Conversations with Kenzie
I get by with a little help from my sis.
Wednesday, May 25, 2011
BBH's beautiful Google Chrome commercial.
Monday, January 10, 2011
I don't count calories at home because I always lose track
Snow days are for making snow angels and pear-shaped snow people, for sipping enough hot chocolate to max out until the next snow day, and for sifting through the ol' excessively unedited holiday photo albums (digital luxury breeds laziness!). As is often the case, the most prominent character of this holiday’s family album is the food itself.
We express our love in calories at the White house. Growing up, Mom made Chicken Marsala and Dad made everything else. I'd mentally snap photos of Mom's beautiful table arrangements with their garden-cut flowers, candles and laced linens so I could replicate the exact spread when my parents would come over to the place I didn't have yet. Morgan and I were trained at an early age to set the table and clean up, and I’d perch myself at the end of the shiny granite countertop as Dad cooked, in hopes that he’d notice my availability and assign a task. I’d usually end up de-veining the shrimp or snapping the ends off string beans. But sometimes he’d let me into the kitchen to wisk or chop or fetch the herbs from the backyard.
Hanging out with Dad in the kitchen continues to be one of my favorite aspects of going home. He can reduce a bag of onions into a zillion perfectly square pieces and not shed a tear in less time than a Porsche can go from zero to 60. Yep, I'm pretty sure I'll be a fossil by the time I find a guy half as great as my dad.
Food is the only thing that brings our entire family together in one place and one time, the foundational element to all serious and nonsensical discussions, and that’s probably, at the most basic level, why I like it so much.
A short montage of winter dinners at the White House,
where we exceed the Daily Value of love in a mid-morning snack.
Love and calories from Courtney White on Vimeo.
Allow me to introduce you to this year’s holiday Food Olympics. The first featured dish is chicken tangine, a rich braised chicken stew with apricots and every vegetable imaginable. Mom's hair had soaked up the spices when she came outside to greet me, and a more potent pool of spicy scent streamed outside when I flung open the front door; the stew had been bubbling for hours. Inspired by the traditional tangine of Morocco, it marries the most unlikely combination of ingredients, surprising with new flavors in every bite. I helped McKenzie finish hers, justifying a couple extra calories on account that I'd kick her seven-year-old butt in soccer the next day.
I might not have splurged on seconds if I’d known that Pompano Pecan came next. Don't be mislead by the name; enough butter goes into this dish to qualify Pompano and pecan as condiments. Dad actually used a different, meatier fish this year.

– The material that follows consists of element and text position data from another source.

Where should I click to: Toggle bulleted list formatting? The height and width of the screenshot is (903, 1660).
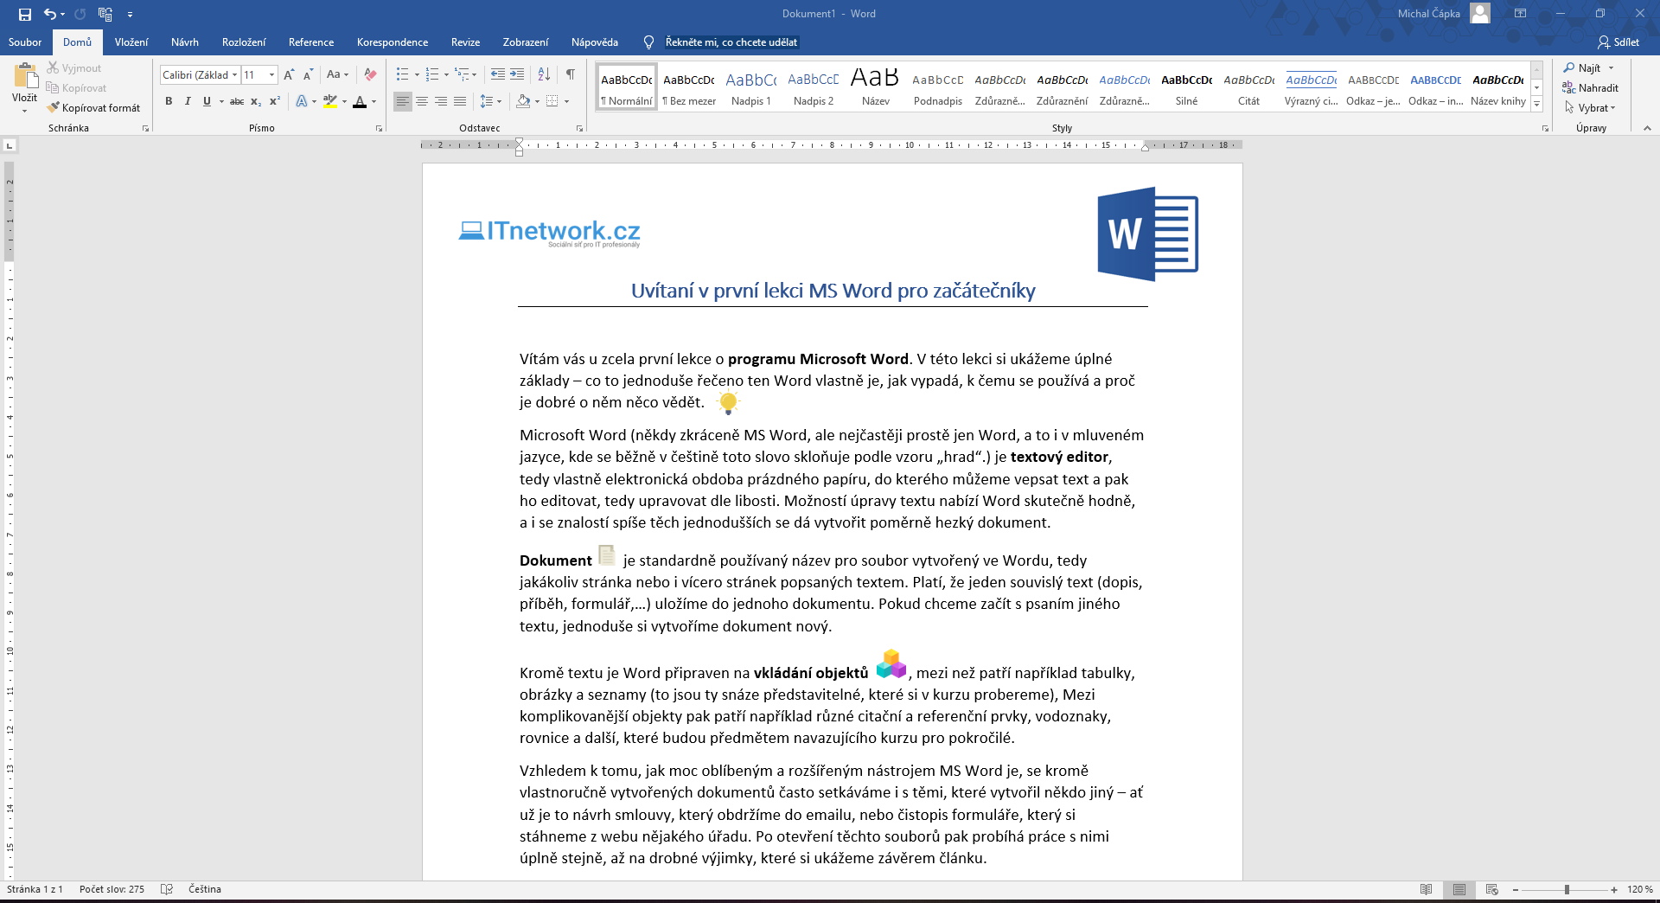coord(402,75)
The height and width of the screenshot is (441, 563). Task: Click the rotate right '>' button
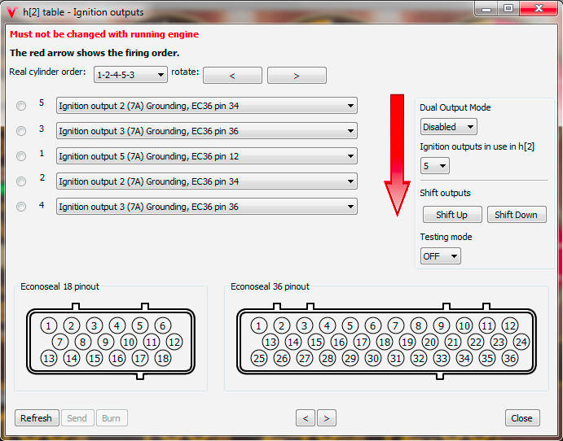pyautogui.click(x=297, y=76)
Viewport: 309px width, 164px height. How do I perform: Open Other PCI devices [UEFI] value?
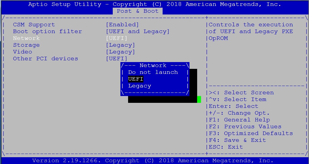coord(117,59)
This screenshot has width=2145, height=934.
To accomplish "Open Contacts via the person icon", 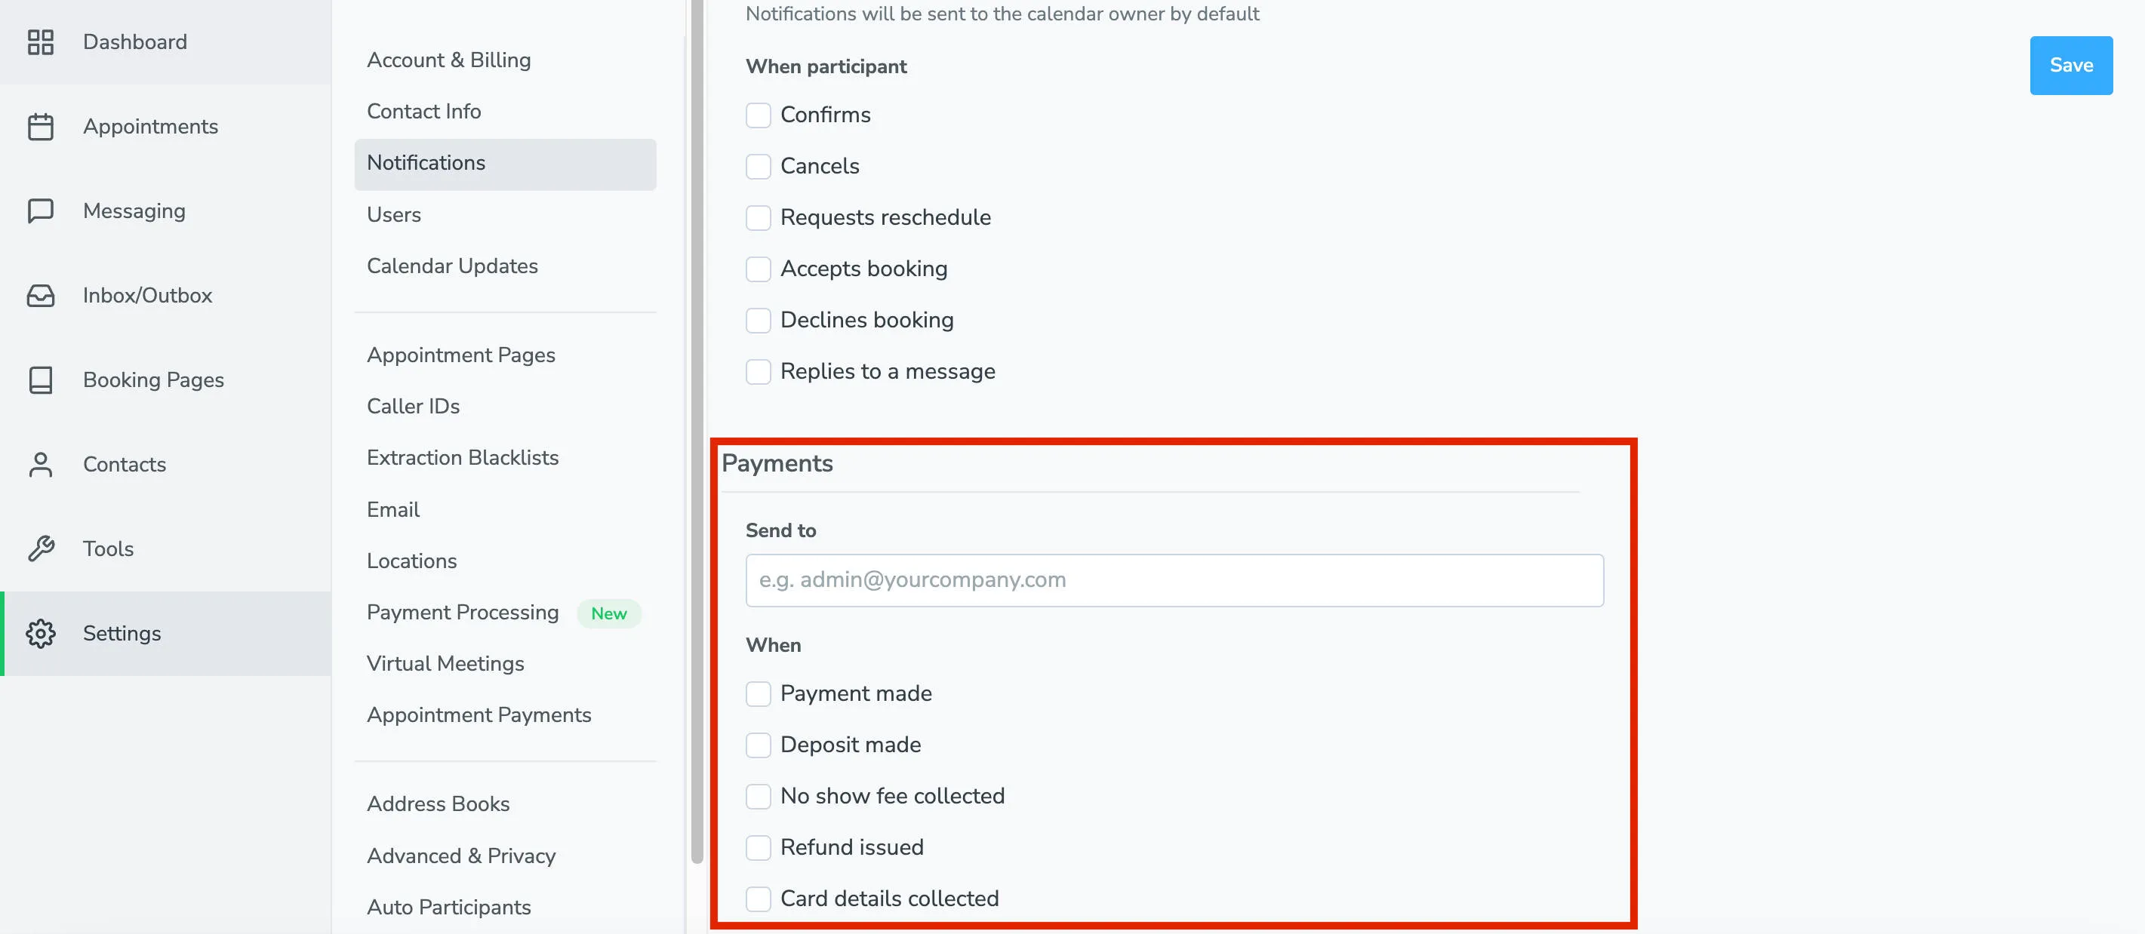I will pyautogui.click(x=40, y=465).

On Christmas Eve, we drank Chateau Chateau and another wine I drank too much of to remember, and Dad prepared a spread of six decadent cheeses, among them a blue cheese for Mom, the ripest, creamiest Pierre Robert, and Mom's other favorite, formaggio al tartufo. Cheese was enjoyed with fig compote and a Pan e’Dolce Ciabatta loaf whose flour coat snowed on every surface over which it traveled (don't wear black on wine & cheese night, or lean over your plate like it’s a trough to avoid a dusting). For dessert: a slice of deceptively light but caloric-full almond cake with orange zest. Might as well repent for all my sins at once and admit that I helped Santa trim the edges off of his slice, too.
That night I went to bed with an octomom-sized food baby.
On Christmas morning, Dad brought out the Panettone loaf. I doubt anyone was hungry, but it’s only human to find the waft of freshly baked bread irresistible. Later Dad made chili, but I saved myself for the shrimp and grits (even my grandpa forgets Dad's a Yankee with this dish).
Following bananas foster, I waddled outside to my Mini, which felt smaller than I’d remembered, and drove back to Atlanta. I dreamed of the next night we’d all be back at the wooden wagon axle dinner table again…just enough time to work off those tangine seconds.